Odontology, Historical Cases
Odontology, Historical Cases
Odontology is the study of teeth for the investigation of identity and crime. One of its main applications is in the identification of corpses and human remains, especially in mass disasters where other forms of identification may not be available because the bodies have been burned or otherwise destroyed. Teeth are the most enduring part of the human body, apart from bone. Odontology is also used in the analysis of bite marks left at the scene of a crime. Although we are all born with the same number and type of teeth, the dental pattern of each individual is unique. Most people have dental records, or these can be created through making a dental impression from a suspect. These can then be compared to either teeth found on a corpse or to bite marks. Odontology has been used in many historical cases of identification and crime.
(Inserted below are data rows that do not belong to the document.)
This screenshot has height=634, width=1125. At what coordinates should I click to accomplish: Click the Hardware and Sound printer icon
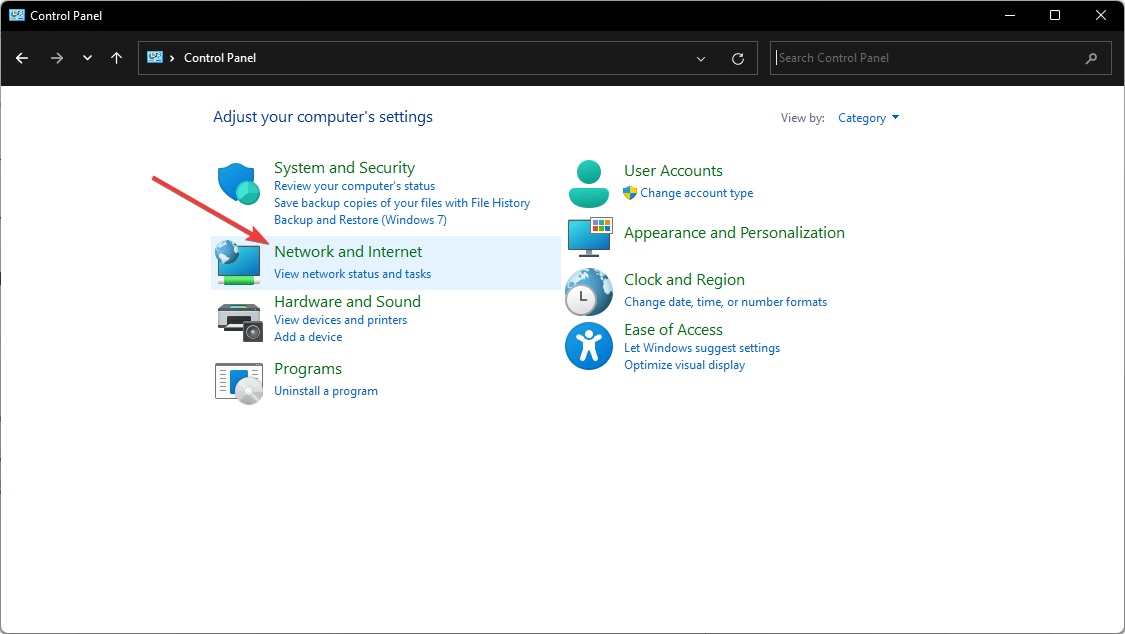(239, 319)
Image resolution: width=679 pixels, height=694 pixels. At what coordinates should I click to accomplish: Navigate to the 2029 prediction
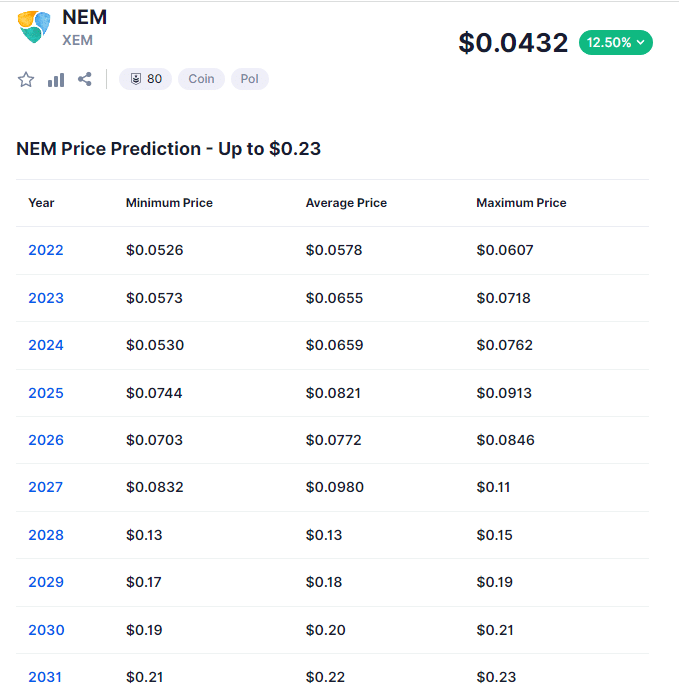(x=46, y=582)
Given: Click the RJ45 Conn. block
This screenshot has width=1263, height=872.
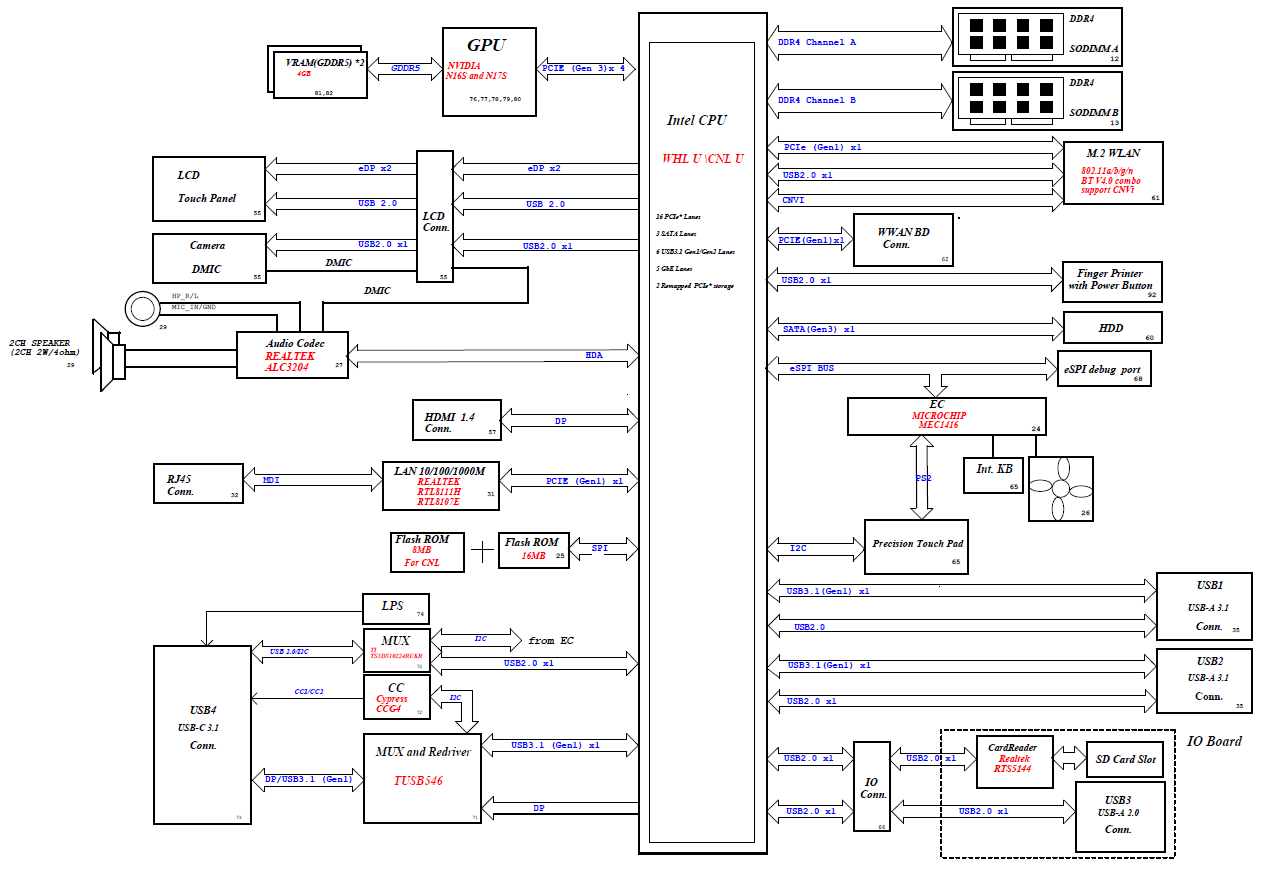Looking at the screenshot, I should coord(197,485).
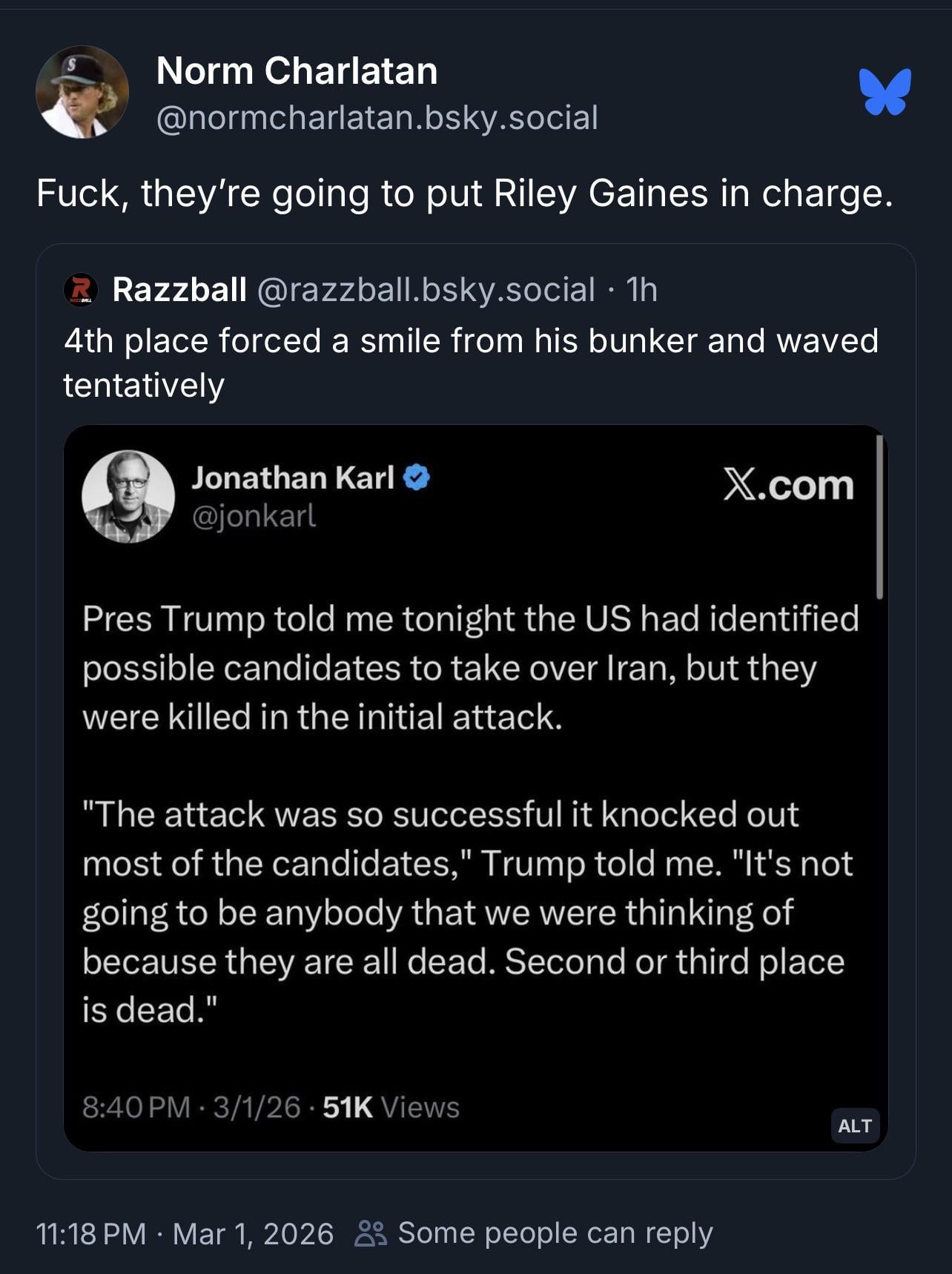Open Norm Charlatan's profile avatar

tap(82, 92)
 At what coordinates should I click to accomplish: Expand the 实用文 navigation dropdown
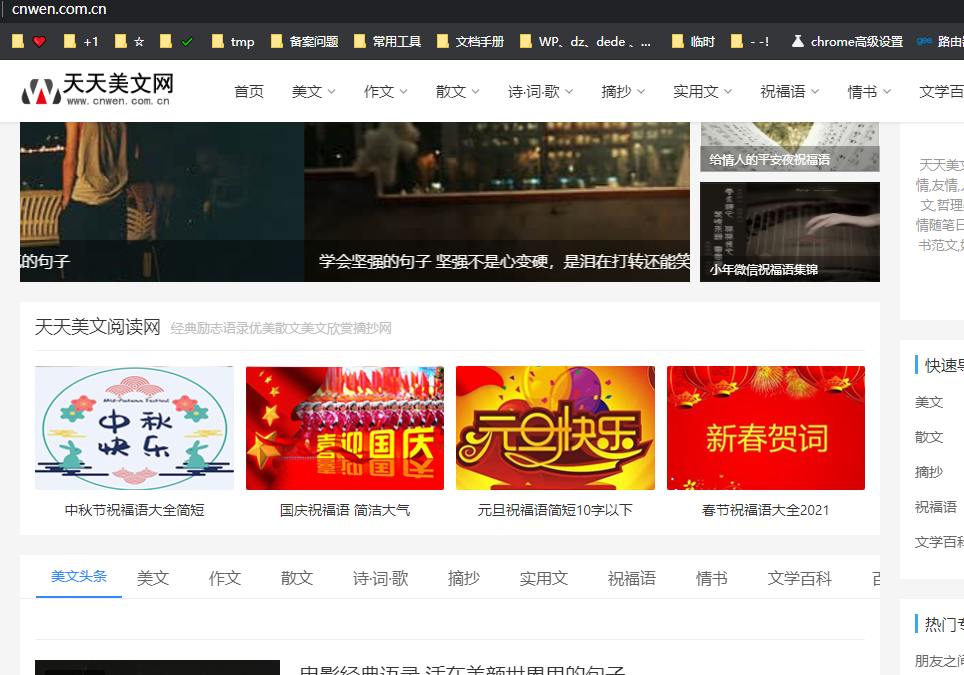702,91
The use of teeth for identification goes back to Roman times. In the first century a.d., the Roman Emperor Claudius had his mistress, Lollia Paulina, beheaded and then demanded to examine the teeth on the body to ensure the right woman had been put to death. He knew she had a discolored front tooth. In another early example of dental identification, William the Conqueror, King of England in the eleventh century, would bite into wax used to seal official documents. His teeth were misaligned, so his bite mark guaranteed the documents' authenticity. In 1775, Paul Revere, famous for alerting American colonists to the approach of British forces, made a set of dentures for a friend, Dr. Joseph Warren, who was killed at the Battle of Bunker Hill that year. Warren was buried in a mass grave, but his family wanted the body for a private burial. Revere was able to identify Warren's body through the dentures he had made. In a similar case in 1914, a dentist in Scotland helped to identify a corpse in a grave-robbing case. Such crimes were not uncommon at the time as the bodies were furnished to medical schools. The victim had recently been fitted with a denture and this was presented in court as evidence of her identity.
In United States courts, dental evidence was first presented in court in 1849 when the incinerated remains of a George Parkman were identified by Nathan Cooley Keep through a partial denture he had made for this patient. He proved identity by fitting the prosthesis onto the cast that had been used in its manufacture. The evidence led to the conviction and execution of a J.W. Webster for the murder .
The first use of dental records in the identification of victims of mass disaster was probably the fire at the Vienna Opera House in 1878. Dental remains were also used to identify some of the 126 dead in a fire in Paris in 1897, which prompted the writing of the first textbook on forensic dentistry by the pioneering figure Oscar Amoedo. Since then, forensic odontology has been used to identify the victims of many other major incidents such as plane crashes, fires, and terrorist attacks. For instance, in the year 2000, Alaska Airlines Flight 261 crashed in California, killing 88 passengers and crew. A team of forensic dentists summoned to the scene found few intact jawbones and worked with partial post-mortem records, comparing these with the full ante-mortem dental charts which were sent to them from the victims' dentists. Over 100 dental remains were studied and compared with 68 complete dental records. In total, 22 of the victims were identified through their dental records. In the attacks on the World Trade Canter on September 11, 2001, only around half of the estimated 2,749 victims were ever identified, through a mixture of DNA , jewelry, and dental records.
Forensic dentistry has also been used to identify some notorious figures from the Nazi era, including Adolf Hitler, Martin Bormann, Eva Braun, and Joseph Mengele. The identity of John F. Kennedy's assassin, Lee Harvey Oswald, was confirmed through dental records. The remains of Czar Nicholas II and his family, who were shot during the 1917 Russian Revolution, were also initially identified from their teeth.
The first time bite marks were ever used as evidence in a criminal trial was in the 1954 case Doyle v. State of Texas. This involved an assailant who left his bite mark in a lump of cheese at the scene. A more famous case is that of serial killer Ted Bundy who left a bite mark on the buttock of a victim, which helped secure his conviction in 1978.